◆ To do: Rewrite the full material exactly; no line may be skipped.
═══
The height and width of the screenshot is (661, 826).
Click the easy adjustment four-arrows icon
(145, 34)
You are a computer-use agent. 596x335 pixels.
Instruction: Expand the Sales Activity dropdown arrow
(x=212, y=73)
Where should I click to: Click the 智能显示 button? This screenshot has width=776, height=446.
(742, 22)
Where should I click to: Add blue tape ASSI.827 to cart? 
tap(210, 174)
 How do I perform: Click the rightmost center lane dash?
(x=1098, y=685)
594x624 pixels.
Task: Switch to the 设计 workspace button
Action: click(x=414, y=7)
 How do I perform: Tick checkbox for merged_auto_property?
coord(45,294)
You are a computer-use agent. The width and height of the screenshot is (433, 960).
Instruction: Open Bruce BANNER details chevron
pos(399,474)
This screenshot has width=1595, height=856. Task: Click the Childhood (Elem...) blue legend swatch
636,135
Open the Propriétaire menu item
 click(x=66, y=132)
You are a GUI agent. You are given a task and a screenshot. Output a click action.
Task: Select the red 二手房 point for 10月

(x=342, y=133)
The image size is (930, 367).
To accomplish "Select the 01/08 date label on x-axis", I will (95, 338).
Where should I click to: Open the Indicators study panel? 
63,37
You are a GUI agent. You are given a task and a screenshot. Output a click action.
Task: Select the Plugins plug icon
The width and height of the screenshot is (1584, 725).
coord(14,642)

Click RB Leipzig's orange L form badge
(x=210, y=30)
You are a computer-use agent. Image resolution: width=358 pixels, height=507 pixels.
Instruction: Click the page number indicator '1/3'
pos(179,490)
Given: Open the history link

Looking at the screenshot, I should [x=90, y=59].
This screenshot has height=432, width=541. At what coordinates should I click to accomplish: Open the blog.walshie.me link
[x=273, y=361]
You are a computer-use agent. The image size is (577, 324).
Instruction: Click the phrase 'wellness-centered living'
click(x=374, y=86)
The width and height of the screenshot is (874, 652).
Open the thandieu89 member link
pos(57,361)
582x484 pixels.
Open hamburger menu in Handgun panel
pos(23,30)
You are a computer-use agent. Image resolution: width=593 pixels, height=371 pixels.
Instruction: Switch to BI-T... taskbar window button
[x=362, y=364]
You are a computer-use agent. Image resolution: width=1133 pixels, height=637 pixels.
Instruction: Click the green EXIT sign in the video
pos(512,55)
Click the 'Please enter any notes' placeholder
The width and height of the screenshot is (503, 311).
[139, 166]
═══
◆ Problem solution:
The height and width of the screenshot is (661, 826).
Click the easy adjustment four-arrows icon
(145, 34)
You are a computer-use agent. 596x335 pixels.
Instruction: Expand the Sales Activity dropdown arrow
(x=212, y=73)
Where should I click to: Click the 智能显示 button? This screenshot has width=776, height=446.
(742, 22)
Where should I click to: Add blue tape ASSI.827 to cart? 
tap(210, 174)
 How do I perform: Click the rightmost center lane dash?
(x=1098, y=685)
594x624 pixels.
Task: Switch to the 设计 workspace button
Action: click(x=414, y=7)
 How do I perform: Tick checkbox for merged_auto_property?
coord(45,294)
You are a computer-use agent. The width and height of the screenshot is (433, 960).
Instruction: Open Bruce BANNER details chevron
pos(399,474)
This screenshot has width=1595, height=856. Task: Click the Childhood (Elem...) blue legend swatch
636,135
Open the Propriétaire menu item
 click(x=66, y=132)
You are a GUI agent. You are given a task and a screenshot. Output a click action.
Task: Select the red 二手房 point for 10月

(x=342, y=133)
The image size is (930, 367).
To accomplish "Select the 01/08 date label on x-axis", I will (95, 338).
Where should I click to: Open the Indicators study panel? 
63,37
You are a GUI agent. You are given a task and a screenshot. Output a click action.
Task: Select the Plugins plug icon
The width and height of the screenshot is (1584, 725).
coord(14,642)

Click RB Leipzig's orange L form badge
(x=210, y=30)
You are a computer-use agent. Image resolution: width=358 pixels, height=507 pixels.
Instruction: Click the page number indicator '1/3'
pos(179,490)
Given: Open the history link

Looking at the screenshot, I should [x=90, y=59].
This screenshot has height=432, width=541. At what coordinates should I click to accomplish: Open the blog.walshie.me link
[x=273, y=361]
You are a computer-use agent. The image size is (577, 324).
Instruction: Click the phrase 'wellness-centered living'
click(x=374, y=86)
The width and height of the screenshot is (874, 652).
Open the thandieu89 member link
pos(57,361)
582x484 pixels.
Open hamburger menu in Handgun panel
pos(23,30)
You are a computer-use agent. Image resolution: width=593 pixels, height=371 pixels.
Instruction: Switch to BI-T... taskbar window button
[x=362, y=364]
You are a computer-use agent. Image resolution: width=1133 pixels, height=637 pixels.
Instruction: Click the green EXIT sign in the video
pos(512,55)
Click the 'Please enter any notes' placeholder
The width and height of the screenshot is (503, 311).
[139, 166]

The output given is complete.